**Tarea pendiente**
Escribe la continuación del prólogo sobre los años de la Transición, comenzando justo después de su última frase.

Prólogo
1976: MEMORIA DE LOS TIEMPOS FUTUROS
A la memoria de Juan Peñalver
Los años de la Transición fueron para mí un tiempo de agitación permanente en el que, seguramente por influencia del paso y el peso de los años que iba acusando, sentí a menudo más inquietud e incertidumbre –y, por qué no, más miedo– que en la última etapa del franquismo, pese a que el final de la dictadura se cerrara prácticamente con el broche de cinco fusilados dos meses antes de la muerte del tirano.
En medio de la tensión por decidir si, tras Franco, advendría un tiempo de ruptura o de reforma, uno se sentía partícipe de la construcción de una Historia cuyo final no habían publicitado aún con gran trompetería, aunque hubiese alguna que otra voz aislada que ya lo insinuara (por anunciar, se habían anunciado muchos finales: el del Arte, el de la Novela, el de la Filosofía…). Y, en la medida en que la Historia aún existía, poseíamos la posibilidad de equivocarnos «con cierta gloria» en ese afán por alumbrar un hombre –valga la incorrección política– y un mundo nuevos y mejores, aunque luego descubriéramos la poca y tergiversada información que teníamos sobre ambos modelos a estrenar.

**Datos mostrados**
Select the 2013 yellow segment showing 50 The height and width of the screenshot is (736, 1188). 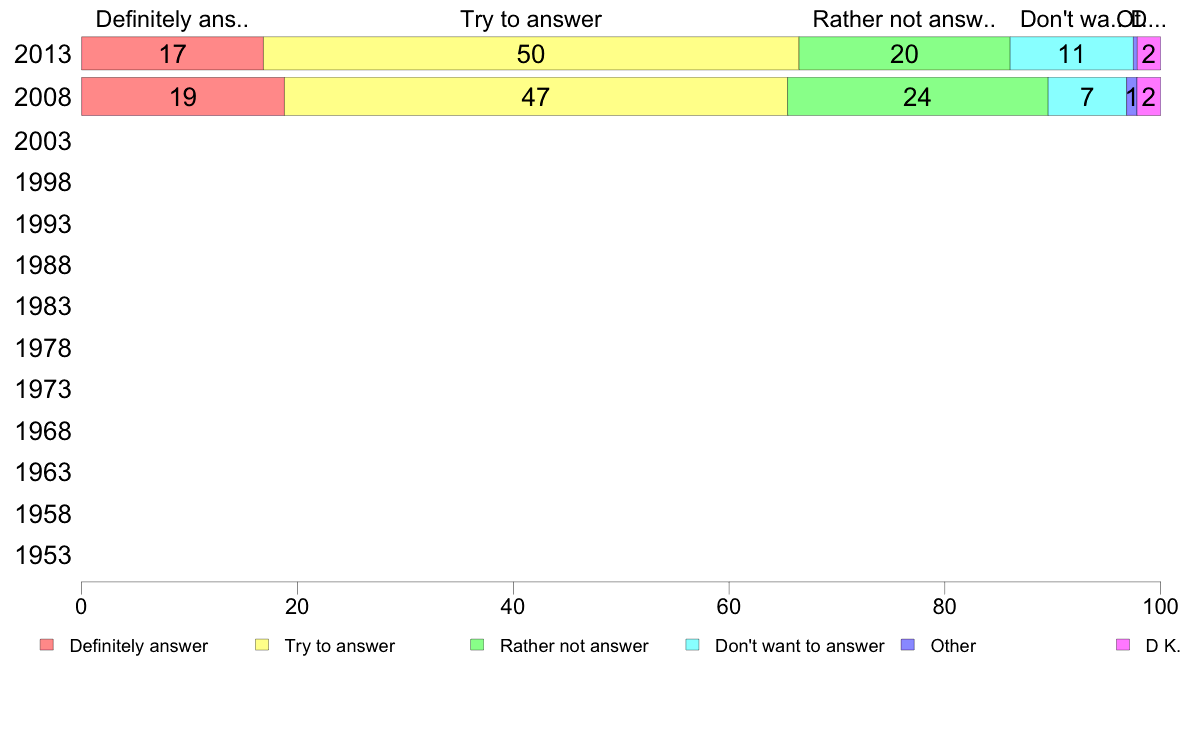click(x=531, y=54)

**Resultado del ejercicio**
De lo que fue toda aquella ansiedad urgente e insurrecta me quedan en la memoria, entre otras cosas, estas obras de Carlos Giménez que fueron apareciendo en el semanario El Papus en 1976 como un ejemplo de ese compromiso cívico que siempre ha acompañado el quehacer del que es y sigue siendo, por derecho propio, uno de nuestros más notables historietistas y al que, en nuestro afán de clasificar todo, se ha tendido a encuadrar como uno de los más elevados representantes del realismo de este universo de las viñetas cuando a mí, por el contrario, me parece que su depuradísima estilización hace de él, más bien, un manierista privilegiado para preguntarse acerca de esa verdad de la que
nunca podrá decirse todo (si algo hay en su estilo es todo menos naturalismo en sentido estricto).
Nos habíamos conocido unos tres años antes y me había parecido «un narrador de raza», de los que surgen a lo sumo dos o tres por generación, con una capacidad innata para medir los tiempos y los silencios de un relato, ya fuera algo que contase verbalmente o a través de sus páginas, un tusitala hipnótico que siempre se convertía en el centro de toda reunión. Y también había entrevisto a un hombre empeñado en acumular toda la experiencia profesional posible para poder rescatar una memoria, lo que finalmente haría, como aquella a la que se refería Tácito cuando hablaba de «una memoria de los tiempos futuros», la única capaz de liberar lo que un día perdimos (en su caso, básicamente, la infancia en un hogar de Auxilio Social en Paracuellos) y lo que otro día advendría, que es en lo que andábamos empeñados unos cuantos en esos convulsos momentos.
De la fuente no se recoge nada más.